Desgraciadamente los despidos están a la orden del día. Desde hace ya unos meses es difícil ver un telediario o leer un periódico sin enterarnos de que otra empresa ha presentado un expediente de regulación de empleo. 

Los despidos, y más los colectivos, siempre son traumáticos. Por supuesto que quienes más sufren sus consecuencias son las personas despedidas y su entorno social más próximo, pero también afectan a la productividad y la moral de quienes permanecen en la empresa y esto muchas compañías lo pasan por alto. Concentran toda su "energía gerencial" en lograr que el expediente sea autorizado y en ejecutarlo de la forma más rápida y más barata posible y se olvidan de que gran parte de los costes de un "ERE" residen, más allá de las indemnizaciones al personal despedido, en el descenso en la productividad del personal que se queda. 

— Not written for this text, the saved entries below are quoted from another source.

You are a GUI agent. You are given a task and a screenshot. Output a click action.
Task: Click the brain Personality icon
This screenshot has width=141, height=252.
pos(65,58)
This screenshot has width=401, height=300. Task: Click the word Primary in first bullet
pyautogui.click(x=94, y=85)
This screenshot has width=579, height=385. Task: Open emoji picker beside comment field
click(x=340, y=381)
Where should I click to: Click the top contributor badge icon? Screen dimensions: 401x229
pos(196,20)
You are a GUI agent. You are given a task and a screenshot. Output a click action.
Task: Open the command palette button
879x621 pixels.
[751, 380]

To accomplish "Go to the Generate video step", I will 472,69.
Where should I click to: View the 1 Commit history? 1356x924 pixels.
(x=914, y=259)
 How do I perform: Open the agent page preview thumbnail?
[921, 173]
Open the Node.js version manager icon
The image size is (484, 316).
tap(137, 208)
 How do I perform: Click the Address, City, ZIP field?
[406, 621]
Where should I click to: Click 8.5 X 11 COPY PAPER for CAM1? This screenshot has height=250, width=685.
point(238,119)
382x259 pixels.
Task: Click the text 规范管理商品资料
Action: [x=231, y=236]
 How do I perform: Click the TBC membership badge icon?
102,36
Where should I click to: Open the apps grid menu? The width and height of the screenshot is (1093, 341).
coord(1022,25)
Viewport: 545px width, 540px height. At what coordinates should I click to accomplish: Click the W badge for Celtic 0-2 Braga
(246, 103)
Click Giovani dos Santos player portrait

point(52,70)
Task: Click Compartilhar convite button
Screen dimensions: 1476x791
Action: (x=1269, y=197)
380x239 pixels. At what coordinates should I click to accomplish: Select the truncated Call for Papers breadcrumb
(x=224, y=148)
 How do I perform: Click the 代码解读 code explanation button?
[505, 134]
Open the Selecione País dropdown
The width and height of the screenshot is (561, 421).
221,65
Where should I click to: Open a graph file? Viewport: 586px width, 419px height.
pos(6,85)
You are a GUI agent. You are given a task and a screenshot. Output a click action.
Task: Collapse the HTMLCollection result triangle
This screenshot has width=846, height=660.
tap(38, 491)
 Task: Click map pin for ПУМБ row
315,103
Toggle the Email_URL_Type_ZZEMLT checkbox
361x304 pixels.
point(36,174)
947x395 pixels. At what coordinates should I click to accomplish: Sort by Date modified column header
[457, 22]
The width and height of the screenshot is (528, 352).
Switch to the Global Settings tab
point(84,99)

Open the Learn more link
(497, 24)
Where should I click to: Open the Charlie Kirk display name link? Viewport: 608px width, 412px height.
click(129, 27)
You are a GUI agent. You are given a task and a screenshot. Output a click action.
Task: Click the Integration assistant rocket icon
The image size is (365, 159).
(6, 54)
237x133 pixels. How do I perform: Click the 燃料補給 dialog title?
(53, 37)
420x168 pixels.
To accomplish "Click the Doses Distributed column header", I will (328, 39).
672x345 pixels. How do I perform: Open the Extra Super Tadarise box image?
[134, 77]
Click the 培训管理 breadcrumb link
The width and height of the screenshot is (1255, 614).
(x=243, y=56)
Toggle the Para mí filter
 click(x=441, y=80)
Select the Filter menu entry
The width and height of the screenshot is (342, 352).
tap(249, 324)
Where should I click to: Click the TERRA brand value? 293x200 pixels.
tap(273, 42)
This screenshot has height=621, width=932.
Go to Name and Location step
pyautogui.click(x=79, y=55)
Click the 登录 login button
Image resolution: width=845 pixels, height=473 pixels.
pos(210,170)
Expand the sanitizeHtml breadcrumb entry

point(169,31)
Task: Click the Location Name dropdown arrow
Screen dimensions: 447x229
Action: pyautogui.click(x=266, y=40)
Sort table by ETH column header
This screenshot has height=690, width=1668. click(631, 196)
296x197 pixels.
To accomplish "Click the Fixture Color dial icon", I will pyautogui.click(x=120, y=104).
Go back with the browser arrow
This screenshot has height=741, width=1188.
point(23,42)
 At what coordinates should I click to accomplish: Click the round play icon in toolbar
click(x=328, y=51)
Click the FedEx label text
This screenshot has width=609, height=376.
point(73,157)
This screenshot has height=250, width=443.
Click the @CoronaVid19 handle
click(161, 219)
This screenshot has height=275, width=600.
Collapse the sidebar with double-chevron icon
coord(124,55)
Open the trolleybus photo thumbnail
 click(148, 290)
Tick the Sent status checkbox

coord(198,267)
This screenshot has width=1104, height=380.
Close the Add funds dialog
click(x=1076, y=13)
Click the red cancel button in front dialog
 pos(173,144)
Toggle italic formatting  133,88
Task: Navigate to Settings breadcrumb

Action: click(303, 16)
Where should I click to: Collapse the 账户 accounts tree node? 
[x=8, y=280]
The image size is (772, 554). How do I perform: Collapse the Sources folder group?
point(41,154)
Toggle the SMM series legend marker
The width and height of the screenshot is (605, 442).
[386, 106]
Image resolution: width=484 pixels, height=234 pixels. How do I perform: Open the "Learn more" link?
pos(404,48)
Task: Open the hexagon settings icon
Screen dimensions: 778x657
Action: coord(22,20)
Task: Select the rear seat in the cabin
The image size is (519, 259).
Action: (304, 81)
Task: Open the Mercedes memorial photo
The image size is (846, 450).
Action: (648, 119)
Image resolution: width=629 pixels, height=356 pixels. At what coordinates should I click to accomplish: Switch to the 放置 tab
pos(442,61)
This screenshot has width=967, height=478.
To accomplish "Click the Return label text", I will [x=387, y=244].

¿Qué podemos hacer al respecto?

Hace poco leía en BNET las recomendaciones de Hayes Group International:

1.- Planificar. Pensar como se van a redistribuir las tareas entre quienes se quedan y como se van a comunicar estos cambios.
2.- Comunicar. Qué hay que hacer, más allá de los despidos, para que la empresa recupere su competitividad. Qué papel se espera que jueguen los empleados que se quedan.
3.- Escuchar. Permitir a los empleados que expresen su malestar -su dolor- y se sientan escuchados.
4.- Transmitir confianza. Para ello hay que demostrar preocupación, actuar con integridad y conseguir resultados. No hay otra.
5.- Proporcionar la formación y los medios necesarios para que los "supervivientes" puedan desempeñar su trabajo con la mayor eficacia. 

¿Cuántas de estas cosas podíamos hacer y no hacemos?